Mayday call heard on Monarch Birmingham to Palma flight
An airline pilot's Mayday call was heard by passengers moments before the aircraft rapidly dropped altitude.
Passengers said the Monarch flight from Birmingham to Majorca dropped suddenly after the announcement was made. It was then diverted to Limoges, France.
Andrew Taylor, who was on the flight, said he started fearing for his family's safety during the "ordeal" and another described it as "sheer terror".
Monarch said it "regretted any distress caused".
Mr Taylor, from Sutton Coldfield, said: "About an hour into the flight I noticed a hissing, blowing noise which I thought was unusual.
"It was then that the pilot came on the tannoy to the cabin, saying 'Mayday, Mayday - emergency descent'."
He said they then felt the aircraft descend "very, very quickly", which caused his ears to hurt.
Mr Taylor added: "The pilot came back on to the tannoy and said, 'we are now at 10,000 feet and the problem has been resolved, but we're contacting the aircraft manufacturer to see what we need to do.

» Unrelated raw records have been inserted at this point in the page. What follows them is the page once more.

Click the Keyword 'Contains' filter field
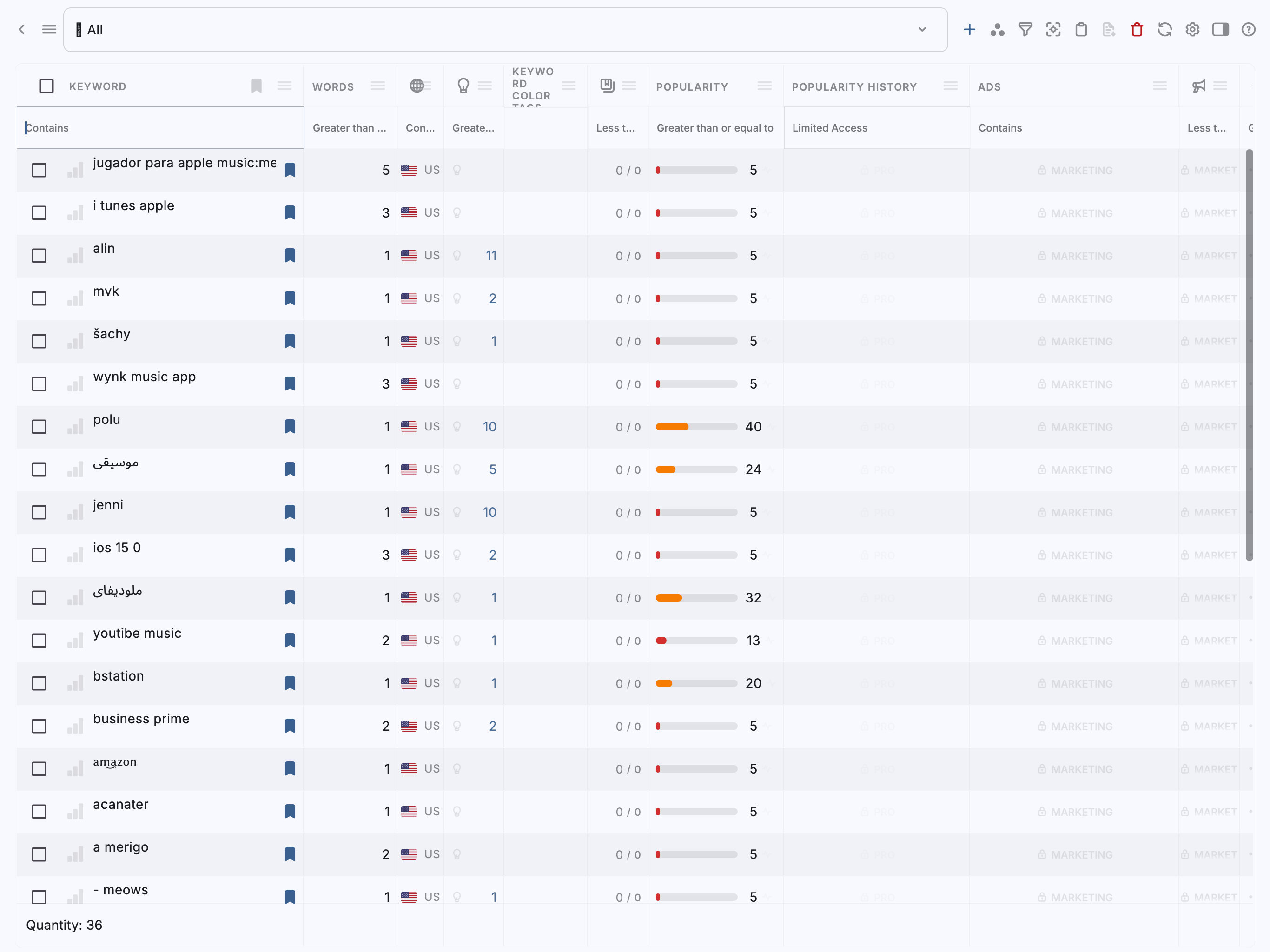 pyautogui.click(x=161, y=128)
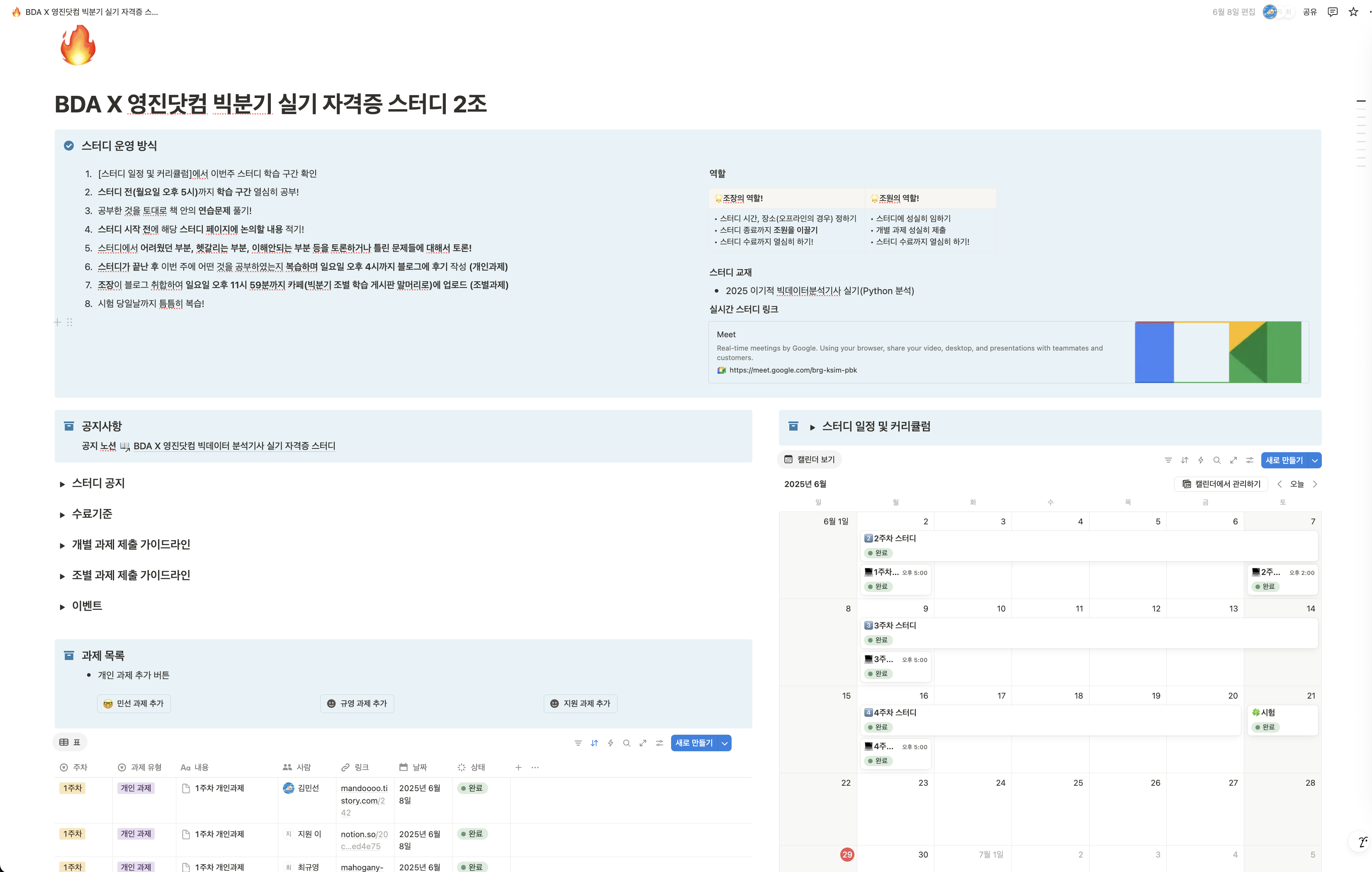
Task: Add a new property column to the table
Action: [x=518, y=767]
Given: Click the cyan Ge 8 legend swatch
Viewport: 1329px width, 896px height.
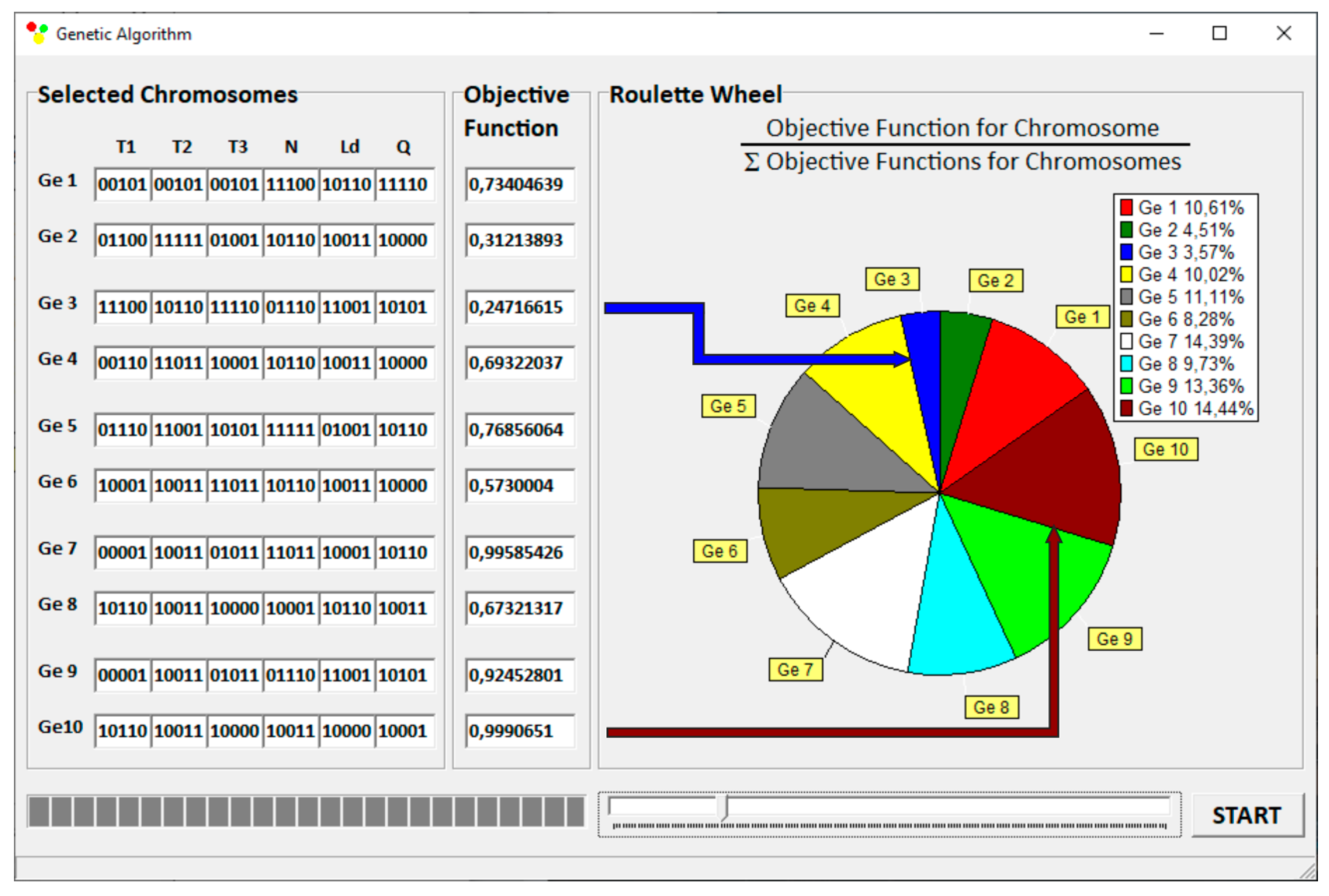Looking at the screenshot, I should tap(1126, 363).
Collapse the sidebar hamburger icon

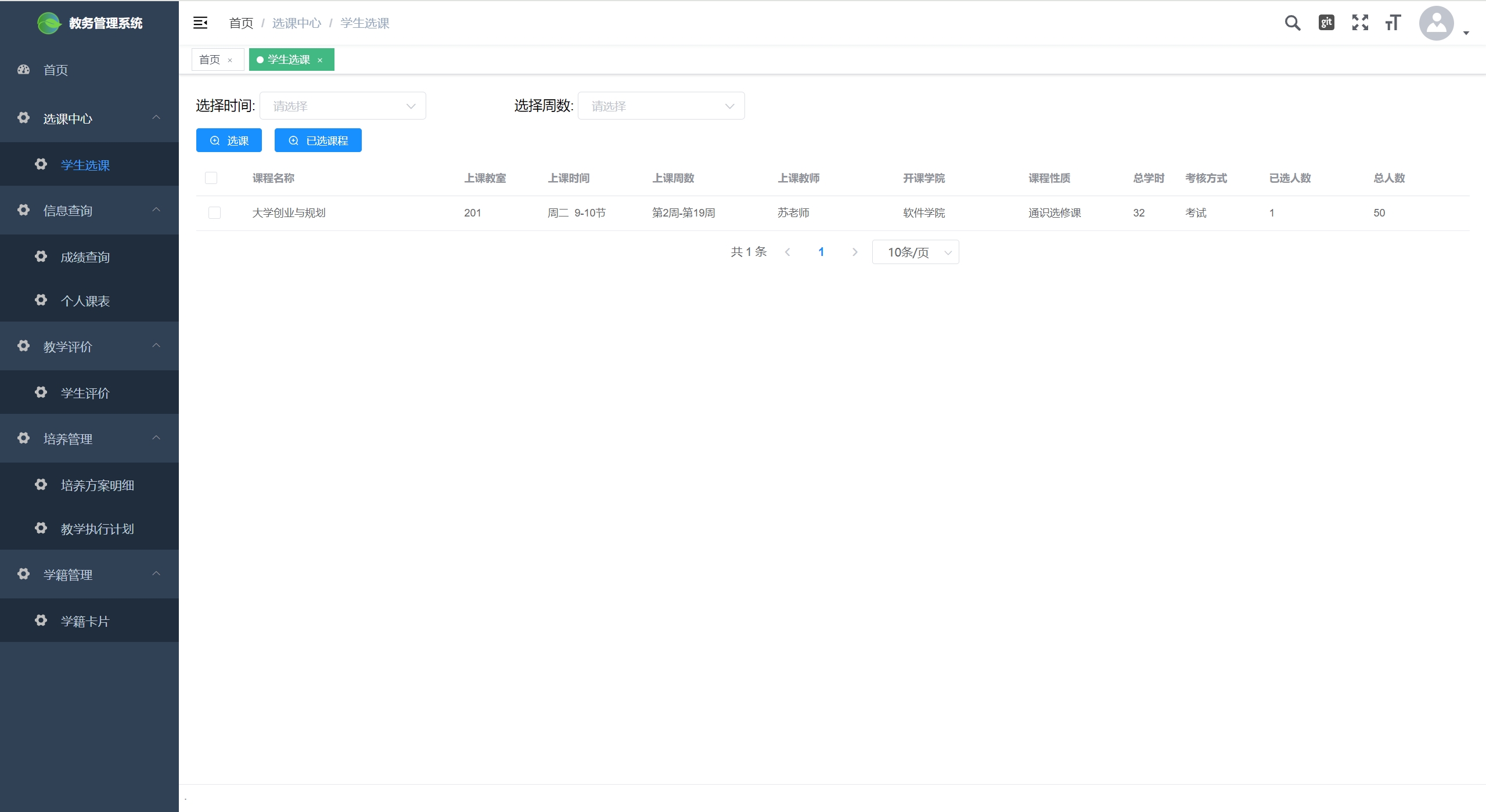click(x=200, y=23)
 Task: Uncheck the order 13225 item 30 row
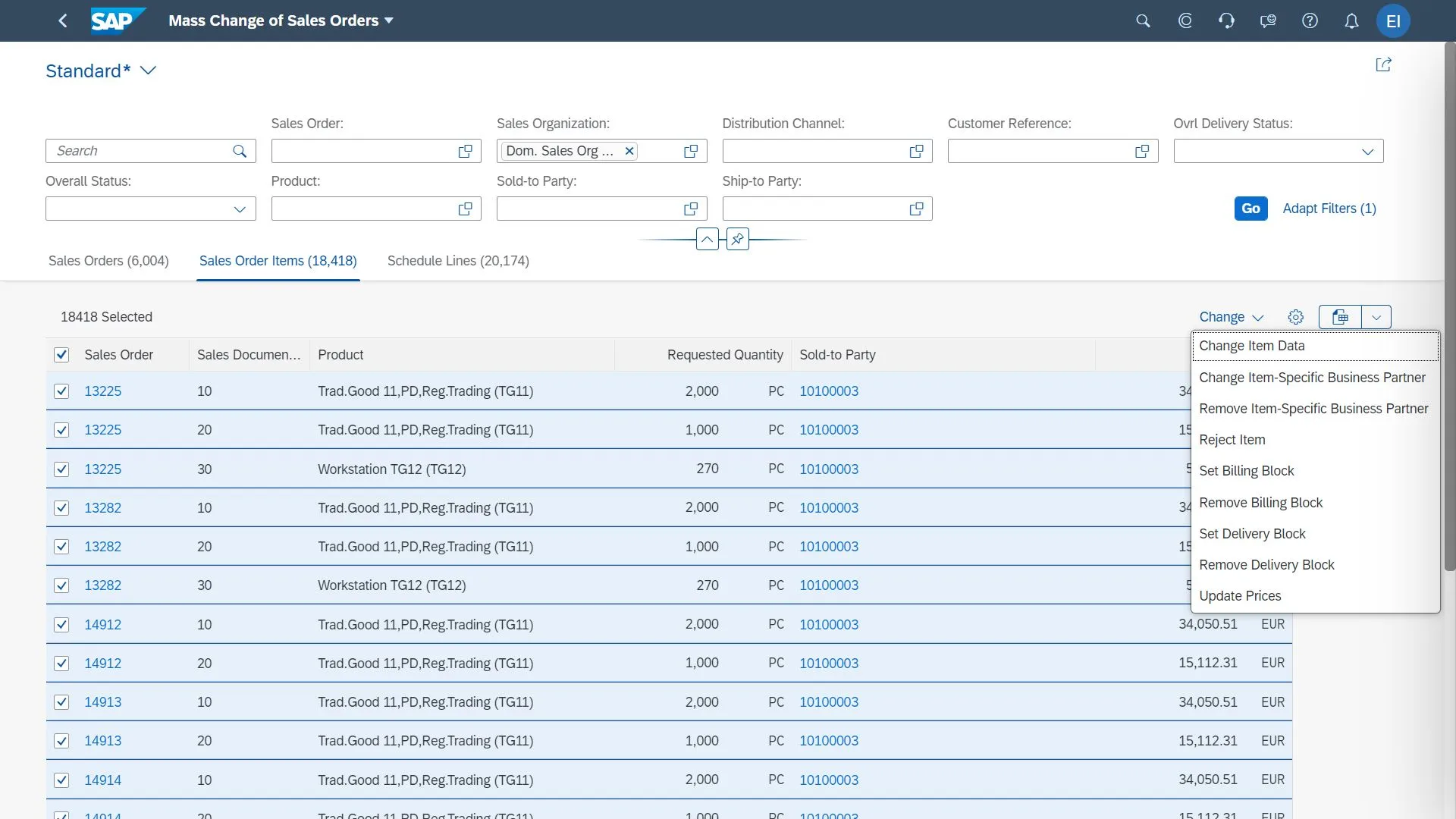[61, 469]
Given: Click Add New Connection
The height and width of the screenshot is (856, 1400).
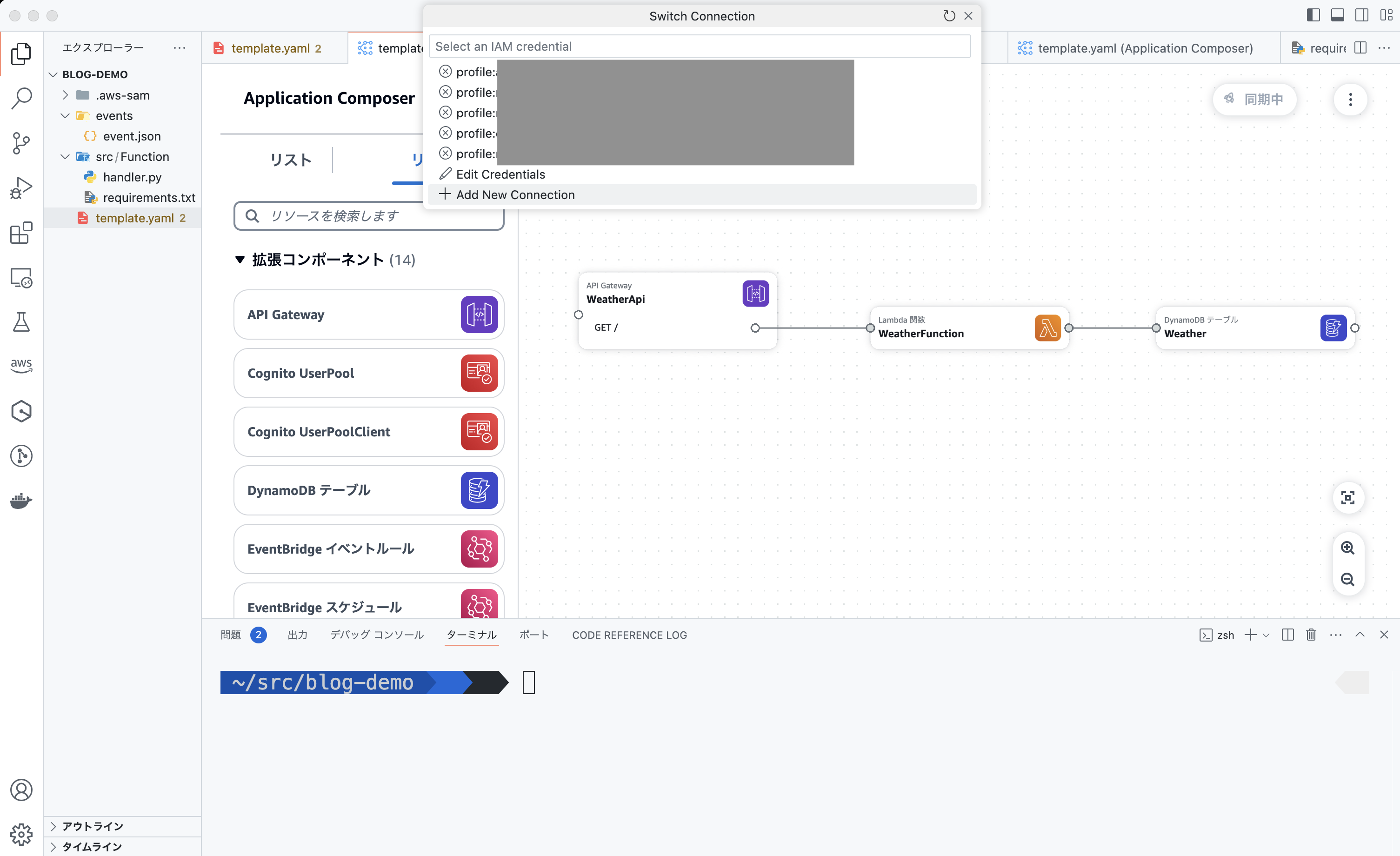Looking at the screenshot, I should [x=514, y=194].
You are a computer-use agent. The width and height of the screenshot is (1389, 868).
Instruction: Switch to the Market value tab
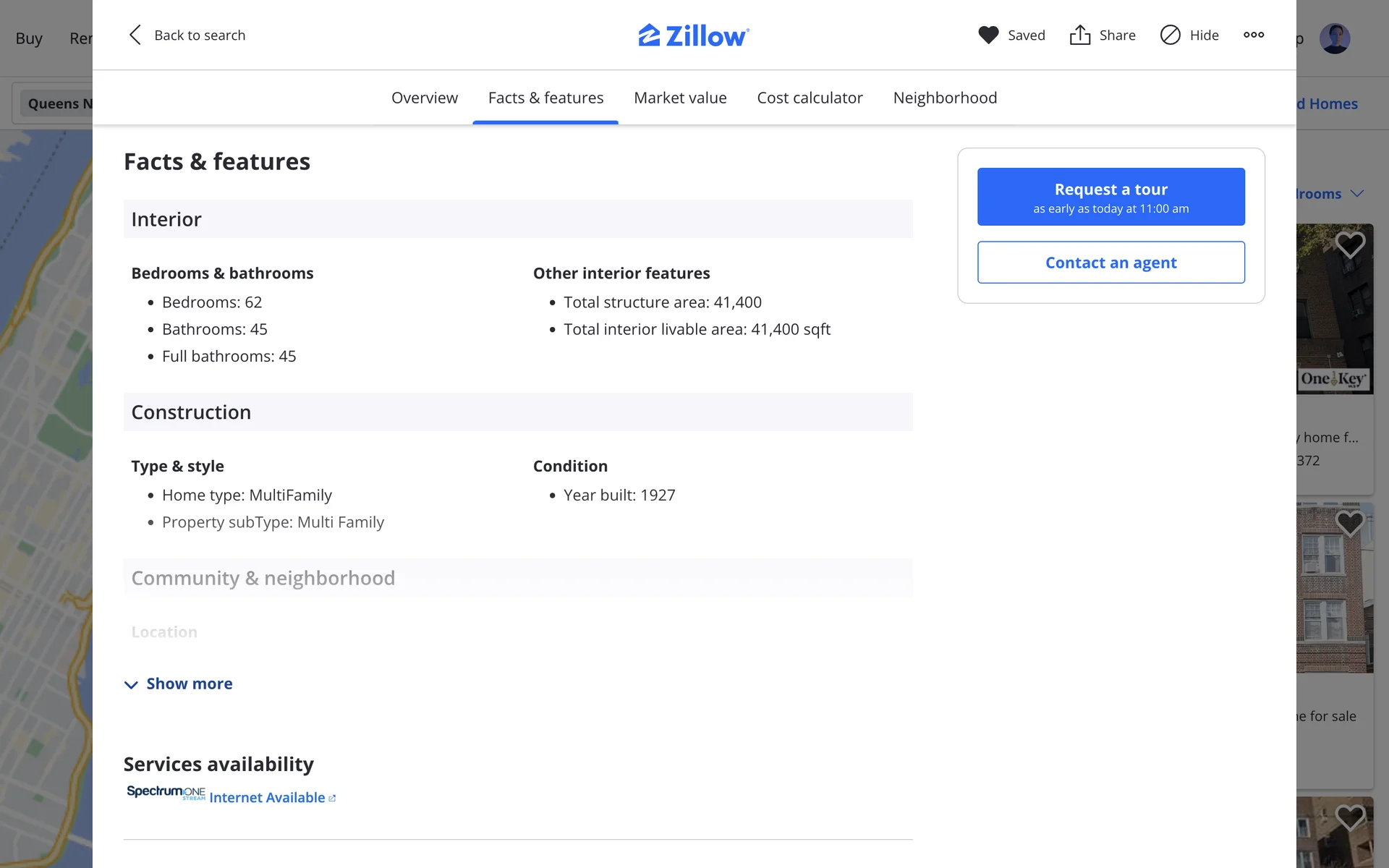pyautogui.click(x=680, y=98)

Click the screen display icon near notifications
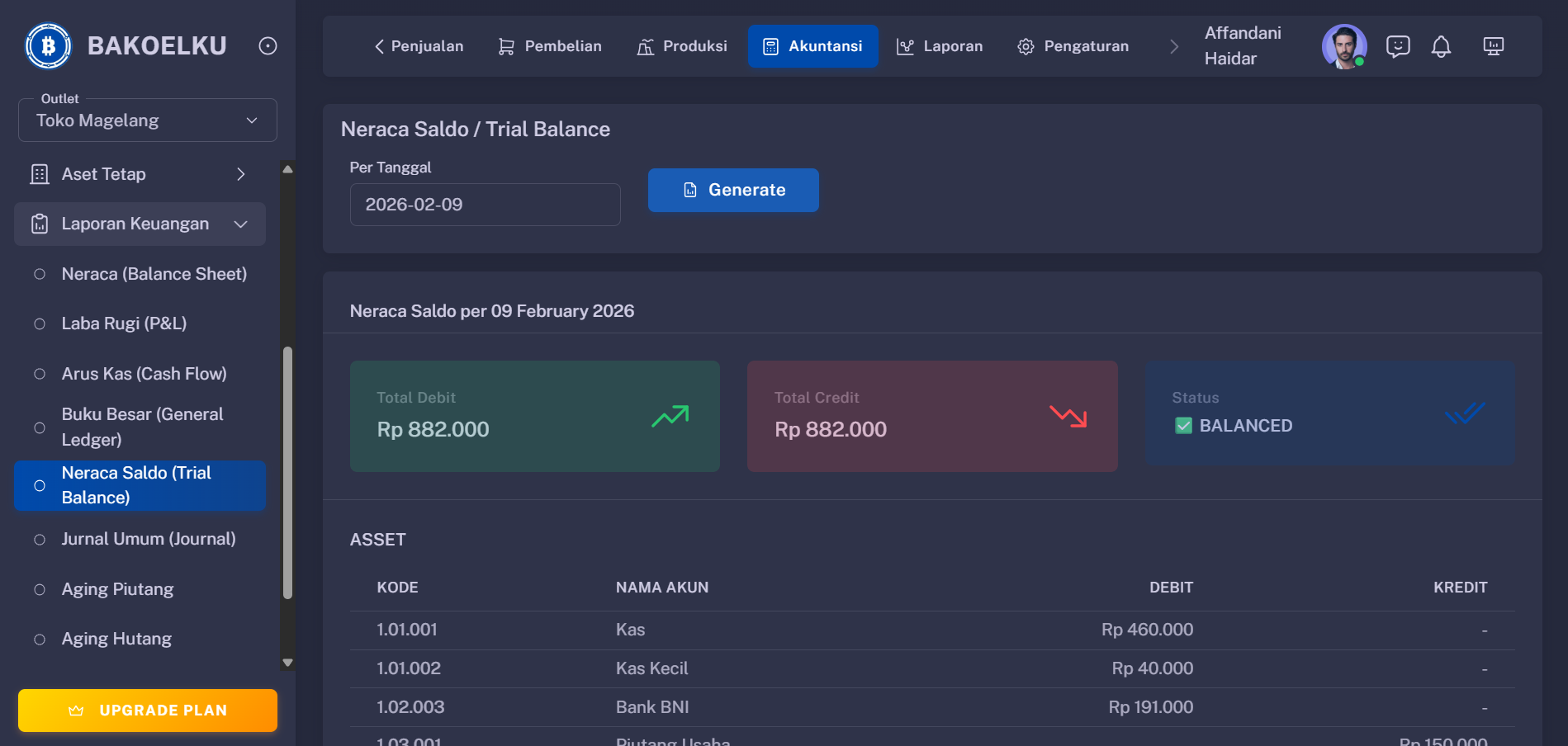click(x=1493, y=46)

End Quote Monarch Statement
The captain's priority throughout was to ensure a safe, prompt and uneventful landing which he achieved”
"We flew for about another 10 minutes but a decision was then made to land immediately."
Another passenger, who only wanted to be known as "Stephanie", said the pilot made the Mayday call after telling crew members to take their seats.
"To say we were completely struck with terror - I can't tell you how we felt," she said.
"But no-one screamed on the plane - I think we were just struck mute."
Mr Taylor, who was travelling with his three sons, said: "I thought, 'what have I done to the kids?'.
"'Sorry kids, I've had my life, but now when we're in this emergency situation. If something was to happen today, I brought you on to this aeroplane'."Apology to passengers
The passengers said a day before their flight they had been contacted by Monarch to tell them an aircraft from Slovakian company Air Explore had been chartered for the flight.
Air Explore chief executive Martin Stulajter apologised to the passengers on the flight.
He said: "The reason for declaring Mayday is standard procedure to prioritise our plane for immediate descent and landing.
"Passengers may have heard the call by coincidence."
In a statement, Monarch said the ZB958 flight on 24 July was diverted to Limoges "following a depressurisation of the cabin".
It added: "The captain, in accordance with standard response to such an event, placed the aircraft into an immediate controlled descent to lower the cabin altitude, and landed the aircraft at the nearest suitable airfield."
Monarch said during the exchange of radio transmissions "some passengers" may have heard the Mayday call over the public address system.
It added: "The captain's priority throughout was to ensure a safe, prompt and uneventful landing which he achieved.
"Monarch regrets any concern or distress that this may have caused."
The company added that passengers were transferred to a replacement aircraft to complete their journey to Palma.
Monarch confirmed it was still using the aircraft.
The Air Accident Investigation Branch said the incident came under the remit of the Slovakian and French air authorities and it added both of them said they would not be investigating further.